• Required task:
In the material below, begin at the line that has "You are a computer-use agent. Image" and stop after the line that has "tap(285, 707)", arranging those lines as a numbered list with blank lines left out.

• Dataset records:
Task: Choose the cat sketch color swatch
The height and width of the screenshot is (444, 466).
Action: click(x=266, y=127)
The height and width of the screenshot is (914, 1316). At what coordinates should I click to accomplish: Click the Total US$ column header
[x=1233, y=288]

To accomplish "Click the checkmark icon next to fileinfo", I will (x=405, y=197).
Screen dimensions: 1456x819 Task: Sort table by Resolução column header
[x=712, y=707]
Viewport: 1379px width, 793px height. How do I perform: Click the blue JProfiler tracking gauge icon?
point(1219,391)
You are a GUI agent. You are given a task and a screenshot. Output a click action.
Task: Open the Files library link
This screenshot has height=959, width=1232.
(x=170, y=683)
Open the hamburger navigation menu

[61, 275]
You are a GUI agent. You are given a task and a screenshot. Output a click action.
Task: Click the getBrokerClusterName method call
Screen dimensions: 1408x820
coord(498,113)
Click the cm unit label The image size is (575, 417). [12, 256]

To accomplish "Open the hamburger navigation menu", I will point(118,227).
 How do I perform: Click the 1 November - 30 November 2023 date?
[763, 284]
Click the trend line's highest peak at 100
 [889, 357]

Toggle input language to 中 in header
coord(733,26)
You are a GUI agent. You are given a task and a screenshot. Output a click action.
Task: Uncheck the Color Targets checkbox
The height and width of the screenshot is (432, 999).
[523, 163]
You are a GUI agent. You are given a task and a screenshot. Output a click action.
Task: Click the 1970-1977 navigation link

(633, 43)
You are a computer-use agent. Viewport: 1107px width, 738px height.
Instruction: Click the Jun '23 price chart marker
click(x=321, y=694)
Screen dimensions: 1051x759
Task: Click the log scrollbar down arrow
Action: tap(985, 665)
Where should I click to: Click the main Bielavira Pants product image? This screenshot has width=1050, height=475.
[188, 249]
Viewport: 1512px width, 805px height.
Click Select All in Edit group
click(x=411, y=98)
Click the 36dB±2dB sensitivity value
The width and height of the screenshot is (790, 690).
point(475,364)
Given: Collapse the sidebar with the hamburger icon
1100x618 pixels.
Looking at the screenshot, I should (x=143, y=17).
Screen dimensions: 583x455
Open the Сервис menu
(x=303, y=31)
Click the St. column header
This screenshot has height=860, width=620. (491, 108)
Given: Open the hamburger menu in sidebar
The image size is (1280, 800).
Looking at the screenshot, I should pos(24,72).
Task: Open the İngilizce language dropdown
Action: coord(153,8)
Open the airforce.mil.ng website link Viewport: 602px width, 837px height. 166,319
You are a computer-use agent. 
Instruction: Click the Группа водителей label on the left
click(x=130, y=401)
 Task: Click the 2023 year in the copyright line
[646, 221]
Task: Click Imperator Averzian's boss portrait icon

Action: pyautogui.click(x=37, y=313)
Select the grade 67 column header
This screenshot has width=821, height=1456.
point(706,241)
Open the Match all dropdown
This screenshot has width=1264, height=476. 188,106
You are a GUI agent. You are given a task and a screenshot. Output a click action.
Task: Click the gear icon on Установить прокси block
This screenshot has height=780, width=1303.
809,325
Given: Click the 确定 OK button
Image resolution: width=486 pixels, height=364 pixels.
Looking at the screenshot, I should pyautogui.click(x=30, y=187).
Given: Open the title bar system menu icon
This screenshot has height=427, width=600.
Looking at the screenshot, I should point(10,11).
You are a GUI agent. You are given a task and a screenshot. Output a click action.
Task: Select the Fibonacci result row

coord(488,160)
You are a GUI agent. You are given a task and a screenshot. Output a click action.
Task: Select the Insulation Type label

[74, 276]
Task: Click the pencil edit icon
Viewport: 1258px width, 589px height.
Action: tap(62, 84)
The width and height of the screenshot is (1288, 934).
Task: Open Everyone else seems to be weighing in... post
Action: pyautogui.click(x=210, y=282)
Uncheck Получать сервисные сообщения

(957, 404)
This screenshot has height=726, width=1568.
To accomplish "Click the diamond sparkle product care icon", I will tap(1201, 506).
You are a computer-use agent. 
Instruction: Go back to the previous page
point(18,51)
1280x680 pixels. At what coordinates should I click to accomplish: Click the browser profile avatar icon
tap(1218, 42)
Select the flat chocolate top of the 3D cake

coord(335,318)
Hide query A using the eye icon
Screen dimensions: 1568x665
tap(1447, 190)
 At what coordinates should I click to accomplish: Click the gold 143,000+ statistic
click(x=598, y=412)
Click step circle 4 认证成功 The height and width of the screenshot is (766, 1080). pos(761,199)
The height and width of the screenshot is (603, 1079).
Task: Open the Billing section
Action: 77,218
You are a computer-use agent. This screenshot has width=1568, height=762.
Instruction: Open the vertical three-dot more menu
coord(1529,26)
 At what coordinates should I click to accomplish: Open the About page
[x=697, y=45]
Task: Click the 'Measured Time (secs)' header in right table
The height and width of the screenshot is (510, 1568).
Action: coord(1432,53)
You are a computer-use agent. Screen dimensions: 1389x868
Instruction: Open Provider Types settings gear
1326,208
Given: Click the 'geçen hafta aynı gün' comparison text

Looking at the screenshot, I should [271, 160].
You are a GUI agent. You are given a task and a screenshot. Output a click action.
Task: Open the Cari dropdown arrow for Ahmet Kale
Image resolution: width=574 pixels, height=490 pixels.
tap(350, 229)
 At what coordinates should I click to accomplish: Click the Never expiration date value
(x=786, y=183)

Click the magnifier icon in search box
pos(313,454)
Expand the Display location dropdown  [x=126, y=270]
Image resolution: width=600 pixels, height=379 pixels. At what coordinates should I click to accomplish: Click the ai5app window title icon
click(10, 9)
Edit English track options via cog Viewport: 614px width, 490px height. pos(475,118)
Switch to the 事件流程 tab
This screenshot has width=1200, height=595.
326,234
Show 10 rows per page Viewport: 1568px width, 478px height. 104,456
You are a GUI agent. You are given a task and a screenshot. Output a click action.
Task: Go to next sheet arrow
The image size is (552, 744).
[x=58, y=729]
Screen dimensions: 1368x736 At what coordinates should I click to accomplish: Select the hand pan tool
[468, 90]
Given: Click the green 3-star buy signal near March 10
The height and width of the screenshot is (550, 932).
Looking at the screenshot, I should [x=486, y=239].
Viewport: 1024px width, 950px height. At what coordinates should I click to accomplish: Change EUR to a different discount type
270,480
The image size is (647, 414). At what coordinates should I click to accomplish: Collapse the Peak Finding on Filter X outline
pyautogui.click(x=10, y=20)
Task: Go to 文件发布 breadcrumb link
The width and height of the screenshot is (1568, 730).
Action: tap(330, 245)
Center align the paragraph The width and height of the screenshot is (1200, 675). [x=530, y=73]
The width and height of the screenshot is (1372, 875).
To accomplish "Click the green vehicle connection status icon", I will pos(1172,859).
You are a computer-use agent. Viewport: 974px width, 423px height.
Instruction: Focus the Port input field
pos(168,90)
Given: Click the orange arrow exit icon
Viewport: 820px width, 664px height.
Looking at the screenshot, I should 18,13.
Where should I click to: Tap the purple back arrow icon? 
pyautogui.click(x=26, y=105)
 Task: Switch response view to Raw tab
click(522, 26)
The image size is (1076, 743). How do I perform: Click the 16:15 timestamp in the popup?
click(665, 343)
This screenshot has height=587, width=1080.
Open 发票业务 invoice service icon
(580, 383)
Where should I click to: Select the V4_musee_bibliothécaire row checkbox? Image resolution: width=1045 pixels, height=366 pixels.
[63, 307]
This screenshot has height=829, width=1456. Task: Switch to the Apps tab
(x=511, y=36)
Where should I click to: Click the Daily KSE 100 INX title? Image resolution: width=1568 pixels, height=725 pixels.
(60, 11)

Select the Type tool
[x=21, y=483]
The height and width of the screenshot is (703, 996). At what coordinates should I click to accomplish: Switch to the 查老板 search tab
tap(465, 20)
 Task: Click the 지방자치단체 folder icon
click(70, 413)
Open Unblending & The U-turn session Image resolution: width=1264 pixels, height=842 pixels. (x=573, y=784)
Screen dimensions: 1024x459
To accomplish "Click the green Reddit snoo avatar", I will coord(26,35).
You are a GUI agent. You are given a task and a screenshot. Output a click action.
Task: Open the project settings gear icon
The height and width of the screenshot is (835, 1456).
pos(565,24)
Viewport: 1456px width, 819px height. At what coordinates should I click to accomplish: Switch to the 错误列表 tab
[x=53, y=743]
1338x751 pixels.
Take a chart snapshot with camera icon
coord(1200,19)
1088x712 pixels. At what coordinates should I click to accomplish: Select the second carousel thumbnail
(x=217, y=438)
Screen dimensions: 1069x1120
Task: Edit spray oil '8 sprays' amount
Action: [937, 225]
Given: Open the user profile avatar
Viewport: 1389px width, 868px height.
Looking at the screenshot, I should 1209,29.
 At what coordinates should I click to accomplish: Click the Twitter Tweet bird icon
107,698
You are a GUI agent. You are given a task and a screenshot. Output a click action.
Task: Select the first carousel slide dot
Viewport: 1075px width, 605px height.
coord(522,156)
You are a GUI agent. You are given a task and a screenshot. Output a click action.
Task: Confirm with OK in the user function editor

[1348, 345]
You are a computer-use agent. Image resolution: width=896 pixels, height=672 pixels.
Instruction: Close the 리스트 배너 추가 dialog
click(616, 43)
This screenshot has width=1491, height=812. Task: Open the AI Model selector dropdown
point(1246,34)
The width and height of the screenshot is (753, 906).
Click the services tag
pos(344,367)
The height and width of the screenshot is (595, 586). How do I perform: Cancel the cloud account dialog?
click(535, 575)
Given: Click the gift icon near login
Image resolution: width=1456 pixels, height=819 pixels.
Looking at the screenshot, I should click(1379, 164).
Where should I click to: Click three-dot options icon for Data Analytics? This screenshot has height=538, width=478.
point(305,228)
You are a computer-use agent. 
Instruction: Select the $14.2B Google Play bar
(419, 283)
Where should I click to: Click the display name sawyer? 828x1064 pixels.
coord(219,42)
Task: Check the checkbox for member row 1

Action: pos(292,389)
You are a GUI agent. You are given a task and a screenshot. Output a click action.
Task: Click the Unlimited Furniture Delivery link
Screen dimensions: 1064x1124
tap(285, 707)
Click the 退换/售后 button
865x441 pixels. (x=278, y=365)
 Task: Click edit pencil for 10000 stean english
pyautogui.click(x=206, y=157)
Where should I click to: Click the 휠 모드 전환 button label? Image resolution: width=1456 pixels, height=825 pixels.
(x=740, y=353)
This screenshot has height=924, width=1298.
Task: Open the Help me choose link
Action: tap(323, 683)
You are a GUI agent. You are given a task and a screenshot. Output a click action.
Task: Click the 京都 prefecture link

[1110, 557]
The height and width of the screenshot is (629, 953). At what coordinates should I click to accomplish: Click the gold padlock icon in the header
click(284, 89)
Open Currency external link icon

• Answer for the task:
1. You are a computer-use agent. Image resolution: width=896 pixels, height=672 pixels.
2. Instruction: Close the 리스트 배너 추가 dialog
3. click(616, 43)
4. This screenshot has width=1491, height=812. Task: Open the AI Model selector dropdown
5. point(1246,34)
6. The width and height of the screenshot is (753, 906).
7. Click the services tag
8. pos(344,367)
9. The height and width of the screenshot is (595, 586). How do I perform: Cancel the cloud account dialog?
10. click(535, 575)
11. Given: Click the gift icon near login
12. Image resolution: width=1456 pixels, height=819 pixels.
13. Looking at the screenshot, I should click(1379, 164).
14. Where should I click to: Click three-dot options icon for Data Analytics? This screenshot has height=538, width=478.
15. point(305,228)
16. You are a computer-use agent. 
17. Instruction: Select the $14.2B Google Play bar
18. (419, 283)
19. Where should I click to: Click the display name sawyer? 828x1064 pixels.
20. coord(219,42)
21. Task: Check the checkbox for member row 1
22. Action: pos(292,389)
23. You are a GUI agent. You are given a task and a screenshot. Output a click action.
24. Task: Click the Unlimited Furniture Delivery link
25. Screen dimensions: 1064x1124
26. tap(285, 707)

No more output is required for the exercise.